I don’t think that I have to go back to compassion. I explained that above. Are we called to suppress our emotions to be like God? NO. That is not what Paul is saying at all. You have to take that verse in the context of the entire letter to Ephesus. They were having many internal conflicts. Paul reminds them to love as God loves. But notice that he tells them to love s Christ loved us. You cannot imitate the Father unless you look a the Son.

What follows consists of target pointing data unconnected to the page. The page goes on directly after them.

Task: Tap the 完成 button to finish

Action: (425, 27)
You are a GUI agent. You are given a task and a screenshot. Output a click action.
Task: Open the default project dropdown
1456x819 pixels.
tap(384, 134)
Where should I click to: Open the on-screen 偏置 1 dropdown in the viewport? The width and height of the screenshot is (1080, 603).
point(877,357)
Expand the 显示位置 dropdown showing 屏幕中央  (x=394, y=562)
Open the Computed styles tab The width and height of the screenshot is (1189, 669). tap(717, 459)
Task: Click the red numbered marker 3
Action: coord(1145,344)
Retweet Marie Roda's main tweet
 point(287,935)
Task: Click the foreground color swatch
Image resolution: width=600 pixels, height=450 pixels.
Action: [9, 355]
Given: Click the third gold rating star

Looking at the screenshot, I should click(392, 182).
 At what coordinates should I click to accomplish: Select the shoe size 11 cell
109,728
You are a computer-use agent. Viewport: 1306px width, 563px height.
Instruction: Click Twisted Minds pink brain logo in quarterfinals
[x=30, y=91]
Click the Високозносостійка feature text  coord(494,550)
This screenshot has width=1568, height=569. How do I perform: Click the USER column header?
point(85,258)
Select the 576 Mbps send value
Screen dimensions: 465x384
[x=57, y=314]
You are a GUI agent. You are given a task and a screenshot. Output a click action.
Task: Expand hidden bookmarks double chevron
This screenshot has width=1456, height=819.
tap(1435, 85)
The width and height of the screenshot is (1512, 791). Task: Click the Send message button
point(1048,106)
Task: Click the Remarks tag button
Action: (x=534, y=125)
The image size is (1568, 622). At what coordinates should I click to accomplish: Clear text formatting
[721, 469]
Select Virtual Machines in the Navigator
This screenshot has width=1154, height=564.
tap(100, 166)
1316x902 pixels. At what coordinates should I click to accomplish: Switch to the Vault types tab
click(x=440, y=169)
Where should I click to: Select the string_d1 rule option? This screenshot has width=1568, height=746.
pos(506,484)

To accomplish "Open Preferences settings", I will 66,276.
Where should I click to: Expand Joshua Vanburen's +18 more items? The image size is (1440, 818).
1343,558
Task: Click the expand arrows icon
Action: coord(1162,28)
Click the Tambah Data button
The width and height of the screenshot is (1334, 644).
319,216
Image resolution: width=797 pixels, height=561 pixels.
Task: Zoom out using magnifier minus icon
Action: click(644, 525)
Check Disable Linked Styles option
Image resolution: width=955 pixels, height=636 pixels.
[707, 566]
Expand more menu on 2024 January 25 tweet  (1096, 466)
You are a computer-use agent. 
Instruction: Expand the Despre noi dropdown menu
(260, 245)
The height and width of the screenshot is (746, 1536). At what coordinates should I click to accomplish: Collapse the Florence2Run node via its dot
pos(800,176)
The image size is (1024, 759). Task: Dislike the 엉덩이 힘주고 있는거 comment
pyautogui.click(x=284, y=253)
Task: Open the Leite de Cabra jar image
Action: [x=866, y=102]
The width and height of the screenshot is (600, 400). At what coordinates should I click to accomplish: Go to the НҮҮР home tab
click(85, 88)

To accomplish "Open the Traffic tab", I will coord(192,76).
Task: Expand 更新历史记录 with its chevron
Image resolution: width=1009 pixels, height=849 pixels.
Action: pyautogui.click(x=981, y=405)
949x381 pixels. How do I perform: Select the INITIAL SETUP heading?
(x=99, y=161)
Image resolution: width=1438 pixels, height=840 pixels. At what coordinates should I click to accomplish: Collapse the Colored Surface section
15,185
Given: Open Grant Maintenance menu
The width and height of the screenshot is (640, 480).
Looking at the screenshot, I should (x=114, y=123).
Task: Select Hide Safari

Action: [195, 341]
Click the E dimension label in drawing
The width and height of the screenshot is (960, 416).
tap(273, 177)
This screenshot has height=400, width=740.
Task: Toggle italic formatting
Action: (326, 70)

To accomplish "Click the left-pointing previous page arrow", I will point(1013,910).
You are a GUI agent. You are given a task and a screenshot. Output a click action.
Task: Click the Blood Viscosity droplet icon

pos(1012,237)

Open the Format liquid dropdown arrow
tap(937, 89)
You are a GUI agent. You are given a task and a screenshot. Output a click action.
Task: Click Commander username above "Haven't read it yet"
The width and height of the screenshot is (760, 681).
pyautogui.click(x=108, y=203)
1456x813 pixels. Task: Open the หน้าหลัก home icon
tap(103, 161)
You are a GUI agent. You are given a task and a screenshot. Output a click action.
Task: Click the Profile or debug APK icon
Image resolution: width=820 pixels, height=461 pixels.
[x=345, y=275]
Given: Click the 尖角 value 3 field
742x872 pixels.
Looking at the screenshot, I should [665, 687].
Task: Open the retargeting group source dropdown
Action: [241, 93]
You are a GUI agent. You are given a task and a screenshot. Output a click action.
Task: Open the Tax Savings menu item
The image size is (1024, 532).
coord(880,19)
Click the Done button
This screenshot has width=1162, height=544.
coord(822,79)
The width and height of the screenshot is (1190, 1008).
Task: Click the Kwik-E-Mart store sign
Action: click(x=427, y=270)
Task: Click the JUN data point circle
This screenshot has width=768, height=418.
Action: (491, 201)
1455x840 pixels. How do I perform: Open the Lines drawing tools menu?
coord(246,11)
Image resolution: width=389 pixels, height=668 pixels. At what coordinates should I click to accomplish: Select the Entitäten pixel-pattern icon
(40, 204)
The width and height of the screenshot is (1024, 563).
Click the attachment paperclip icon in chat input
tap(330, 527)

St. Francis of Assisi taught his sons and daughters that the Holy Spirit leads us to Christ. When we look at Christ and imitate Christ, we become intimately connected to him, so that as Christ moves toward the Father, he takes us along. The goal is to reach the Father. But we can only reach the Father by loving as Christ loved. Because we have no idea how much the Father can love or even how he loves. The Father is beyond Cosmic. Christ, because he’s human, is comprehensible to us. The Holy Spirit makes it possible for us to love and forgive as Christ loved and forgave. When we do this, St. Francis tells us that we are united to him. If we are united to him, St. John tells us, “He who abides in love abides in God.” If we love and forgive as Jesus does, we are on our way to the Father.
We do not suppress our emotions. St. Francis teaches us that our emotions are part of our poverty. If we deny our emotions then we deny our humanity. To deny our humanity is to reject our poverty. Unless a man leaves everything, he cannot be my disciple.
In order to leave something, you have to acknowledge that it exists.
I have to acknowledge that my emotions exist. Then, I have to put aside those that get in the way of loving as Christ loved. That is why we have been given the Holy Spirit. He will show us what emotions we have to overcome and how to do it. He cannot show us, if we suppress them. To suppress is to deny their existence. If we don’t have the, then we don’t need the Holy Spirit either. If we don’t need the Holy Spirit, then we must be gods, not poor men and women. Our emotions keep us poor, thus keeping us dependent on the Holy Spirit in order to understand them, to use them wisely and to ignore them when necessary.
I’ll say it again–fascinating!
Are you saying that, at that moment, Jesus resisted the temptation to feel either hate or compassion, but loved them the way the Father loved them–without emotion of any kind? Are you saying there was no compassion in His Passion?
He resisted the temptation to feel hate, not compassion. Remember his conversation with the repentant thief. The thief says two simple words, “Remember me” And Jesus looks toward him and canonizes him in life. “Today you shall be with me in Paradise”. That’s compassion.
Look at Mary. She is silent during the whole crucifixion. She is the perfect model of compassion. She too must have struggled with the temptation to hate, to lash out, and to do what any mother would do under these circumstances.
Because of her Immaculate Conception, Mary can be tempted, but cannot fall into temptation. Through the grace of God, she has what it takes to rise above the temptation. She is the best example that we can use for a human being who loves and forgives as God loves and forgives. She makes use of the grace that God gives her.
It is very fascinating. That’s why I chose to major in Mystical Theology for my doctorate. I find the life of the soul to be the most fascinating and the most practical branch of theology. The other branches of theology are important, because they give us doctrine, morals, biblical exegesis, etc. But Ascetical and Mystical Theology is the branch that tells us how to use it in daily life, how and why it works.